Target 1 is out of bounds

I have a problem that I don’t understand. It concerns the CrossEntropyLoss function. I am currently working on segmentation of a certain type of pattern in medical images. For this, I have built an architecture that returns after a softmax an array of output images of the form: [N, C, H, W] where N is the size of my batch, C the number of channels in each image and H, W the height and width of my image respectively. However, when I enter something of the form [10, 1, 240, 240] for my outputs and [10, 240, 240] for my targets, it always returns:

IndexError: Target 1 is out of bounds.

I’ve seen many things on the forums. Each time it mentions “classes” but I don’t understand what that means. It seems to correspond to my number of channels for my output images (in my case 1 because they are 2D binary images) however it doesn’t work. I think I’m missing something.
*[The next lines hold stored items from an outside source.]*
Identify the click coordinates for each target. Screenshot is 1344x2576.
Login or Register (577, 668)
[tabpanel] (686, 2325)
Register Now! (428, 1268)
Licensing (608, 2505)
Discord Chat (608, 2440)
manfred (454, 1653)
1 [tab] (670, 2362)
Could someone please enlighten me?

I am attaching the few lines in question.

        # inputs => [10, 3, 240, 240]
        outputs = segnetModel(images)

        # outputs => [10, 1, 240, 240]
        # targets => [10, 240, 240]
        loss = cost(outputs, labels)

I also found a question on the forum that is very close to what I wanted but still talks about “classes” : The cost function for semantic segmentation?

Thank you very much for your help in advance.

As you’ve already pointed out the issue is created by the missing “class dimension” in the output.
In a multi-class segmentation use case nn.CrossEntropyLoss expects the model output to have the shape [batch_size, nb_classes, height, width], where each “channel” represents an activation maps, which gives the logits (unnormalized probabilities) for each pixel location.
E.g. if you are working on a binary segmentation you could treat it as a 2-class multi-class segmentation using an output in the shape [batch_size, 2, height, width], where the first channel would correspond to the logits of each pixel for class0 and the second channel for class1, respectively.

In your current code you are using a single output channel, so that your model would only be able to predict class0, which makes it a bit useless.

In any case, since you are working on a binary segmentation, you could also keep the single output channel and use nn.BCEWithLogitsLoss alternatively, which would then map a “low” value to class0 and a “high” one to class1. In that case your target should have the same shape as the model output.

1 Like

Thank you for your answer!
I finally used nn.BCEWithLogitsLoss and I could compile my CNN (it doesn’t learn again but it compiles at least ^^)!